Below is a block of records. Copy every line in it that contains the word "Given".

[[ Extracted data open ]]

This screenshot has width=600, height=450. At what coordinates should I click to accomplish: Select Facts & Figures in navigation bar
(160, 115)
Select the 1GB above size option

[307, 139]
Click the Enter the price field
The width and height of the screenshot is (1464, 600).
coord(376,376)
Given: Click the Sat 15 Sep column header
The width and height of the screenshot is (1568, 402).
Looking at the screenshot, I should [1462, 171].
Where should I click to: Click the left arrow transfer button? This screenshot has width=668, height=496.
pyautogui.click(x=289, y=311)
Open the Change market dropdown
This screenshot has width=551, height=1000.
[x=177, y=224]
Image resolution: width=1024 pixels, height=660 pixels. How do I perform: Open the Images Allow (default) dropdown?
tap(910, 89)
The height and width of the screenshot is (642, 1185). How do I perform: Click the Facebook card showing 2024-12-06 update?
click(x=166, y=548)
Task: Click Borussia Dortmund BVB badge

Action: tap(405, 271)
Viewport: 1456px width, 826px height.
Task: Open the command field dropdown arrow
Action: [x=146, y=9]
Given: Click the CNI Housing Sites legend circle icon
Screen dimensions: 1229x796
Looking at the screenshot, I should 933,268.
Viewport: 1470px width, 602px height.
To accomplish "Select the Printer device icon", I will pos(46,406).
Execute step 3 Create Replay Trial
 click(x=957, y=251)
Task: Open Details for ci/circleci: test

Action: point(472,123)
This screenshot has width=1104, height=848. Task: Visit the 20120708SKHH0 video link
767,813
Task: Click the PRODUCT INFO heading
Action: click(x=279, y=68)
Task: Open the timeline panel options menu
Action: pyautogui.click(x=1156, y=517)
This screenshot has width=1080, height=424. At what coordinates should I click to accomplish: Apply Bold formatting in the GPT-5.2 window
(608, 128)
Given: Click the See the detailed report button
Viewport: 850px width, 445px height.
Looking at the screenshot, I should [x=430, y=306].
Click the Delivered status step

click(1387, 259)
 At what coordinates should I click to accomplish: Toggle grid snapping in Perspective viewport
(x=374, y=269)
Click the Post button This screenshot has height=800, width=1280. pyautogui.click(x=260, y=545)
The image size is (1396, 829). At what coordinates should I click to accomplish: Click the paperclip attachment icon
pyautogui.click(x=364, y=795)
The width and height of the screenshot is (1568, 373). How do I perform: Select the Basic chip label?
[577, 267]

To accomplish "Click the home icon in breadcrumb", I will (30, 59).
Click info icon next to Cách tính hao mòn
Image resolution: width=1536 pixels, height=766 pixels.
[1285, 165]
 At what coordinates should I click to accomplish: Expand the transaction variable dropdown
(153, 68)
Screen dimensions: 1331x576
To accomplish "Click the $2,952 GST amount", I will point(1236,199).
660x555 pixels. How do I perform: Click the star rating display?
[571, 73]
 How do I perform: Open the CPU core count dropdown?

[[ Extracted data closed ]]

* Completed task:
Given: Click the Sat 15 Sep column header
Given: Click the CNI Housing Sites legend circle icon
Given: Click the See the detailed report button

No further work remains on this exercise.